Storage warehouse, twice the size of the previous two
spaces. Dead silence, the air so heat and dust choked it was difficult to breathe. He swept the light around. Broken pallets, broken crates, other rubble. Vertical support beams marking off sections. New smell he couldn’t quite identify. He moved forward, widening the length and radius of the beam.

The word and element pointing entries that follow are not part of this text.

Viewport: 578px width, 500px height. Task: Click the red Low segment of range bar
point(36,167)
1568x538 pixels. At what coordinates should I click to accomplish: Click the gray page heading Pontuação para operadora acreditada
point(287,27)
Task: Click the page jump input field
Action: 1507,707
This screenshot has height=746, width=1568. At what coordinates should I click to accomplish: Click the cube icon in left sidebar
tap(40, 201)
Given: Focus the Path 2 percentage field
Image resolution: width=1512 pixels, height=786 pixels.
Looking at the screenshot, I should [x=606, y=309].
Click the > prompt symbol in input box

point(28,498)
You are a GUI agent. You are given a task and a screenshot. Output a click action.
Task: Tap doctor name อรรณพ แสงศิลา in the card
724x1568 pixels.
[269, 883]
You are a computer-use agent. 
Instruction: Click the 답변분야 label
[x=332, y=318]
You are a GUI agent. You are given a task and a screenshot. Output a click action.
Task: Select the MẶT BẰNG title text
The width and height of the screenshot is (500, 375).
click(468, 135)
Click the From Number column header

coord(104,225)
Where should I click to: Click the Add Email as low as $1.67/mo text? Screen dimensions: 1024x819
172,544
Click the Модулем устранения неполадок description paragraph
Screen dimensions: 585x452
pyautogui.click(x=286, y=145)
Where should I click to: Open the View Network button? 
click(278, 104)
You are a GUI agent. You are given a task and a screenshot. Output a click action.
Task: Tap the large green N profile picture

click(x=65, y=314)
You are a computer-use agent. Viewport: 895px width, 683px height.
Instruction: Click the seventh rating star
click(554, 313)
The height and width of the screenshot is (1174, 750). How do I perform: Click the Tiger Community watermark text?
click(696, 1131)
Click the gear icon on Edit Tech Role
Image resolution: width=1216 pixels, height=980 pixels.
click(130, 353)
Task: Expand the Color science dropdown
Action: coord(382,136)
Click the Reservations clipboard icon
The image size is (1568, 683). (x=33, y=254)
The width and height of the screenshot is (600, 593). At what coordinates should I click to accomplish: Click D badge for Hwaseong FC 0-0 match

Halted its sweep, held it steady on what lay on the floor toward the far end.

Jerry Belsize.

Facedown, unmoving, arms outflung around one of the support beams, wrists bound together with a pair of handcuffs.

T
he kid was still alive—barely.

When Runyon knelt and touched him to feel for a pulse, his body jerked convulsively and then began to thrash, the arms pulling back until the cuffs clanked against the beam, the fingers hooking and spasming as if to fight off an attack. Runyon took his hand away. The thrashing stopped, but the spasming went on. The one eye turned his way didn’t react to the light; it was open wide and seemed blind.

Belsize had been here a long time, left like this without food or water. Probably since sometime last Friday. His clothing, a pair of Levi’s, Reeboks, a thin T-shirt, were torn and grimy. Face a mask of sweat-caked filth, lips cracked and swollen, a bloody wound on the right side of his head—the same kind of wound Runyon wore under
the fresh bandage on his temple. Wrists and hands covered with dried blood, the skin ripped and abraded—the residue of frenzied struggles to free himself that had left the support beam splintered and deep-gouged from the chain links. Other marks were visible on the wrists and arms. Rodent bites. That was what he’d been trying to fight off in his delirium . . . rats, mice, attracted by the blood, making sharp-toothed forays in the dark.

Five days of nightmare.

Runyon had a strong stomach, but this type of cruelty was enough to sicken even the most case-hardened cop. Miracle that Belsize was still alive. Another day in here and he wouldn’t have been. The only reason he’d survived this long was his youth and physical condition. As it was, he might not make it, and if he did, there was no telling what kind of mental shape he’d be in.

Runyon knew who was responsible. Knew it for sure now. Who, and some of the why.

He propped the torch so that the light was off the kid’s face and steady on the handcuffed wrists. The arms and body were still quivering. Talked to him in a low, soft voice, telling him he was safe now, he’d soon be free, that he’d have to lie still so the handcuffs could be removed. He kept it up for several minutes, not sure if the words were having an effect until the quivering stopped and Belsize lay motionless once more. When he touched one wrist, it brought a spasm that lasted only a few seconds.

The cuffs were standard-issue. You could pick the locks
on them without too much strain if you knew what you were doing and had the right tools. Two minutes with the awl blade and corkscrew on his Swiss Army knife, talking the whole time to keep the kid still, and Runyon had one shackle open. Worry about the other one later. The steel circle had cut a deep blood-sealed furrow into the skin; he had to pry it loose. Gently he brought both stiffened arms out from around the beam, then turned Belsize onto his back. Brief struggle when he knelt to lift him. He waited until the struggles stopped, then got Belsize up off the floor and cradled against his body the way you’d hold a sick child. The way he might have held Joshua if he’d ever been given the chance.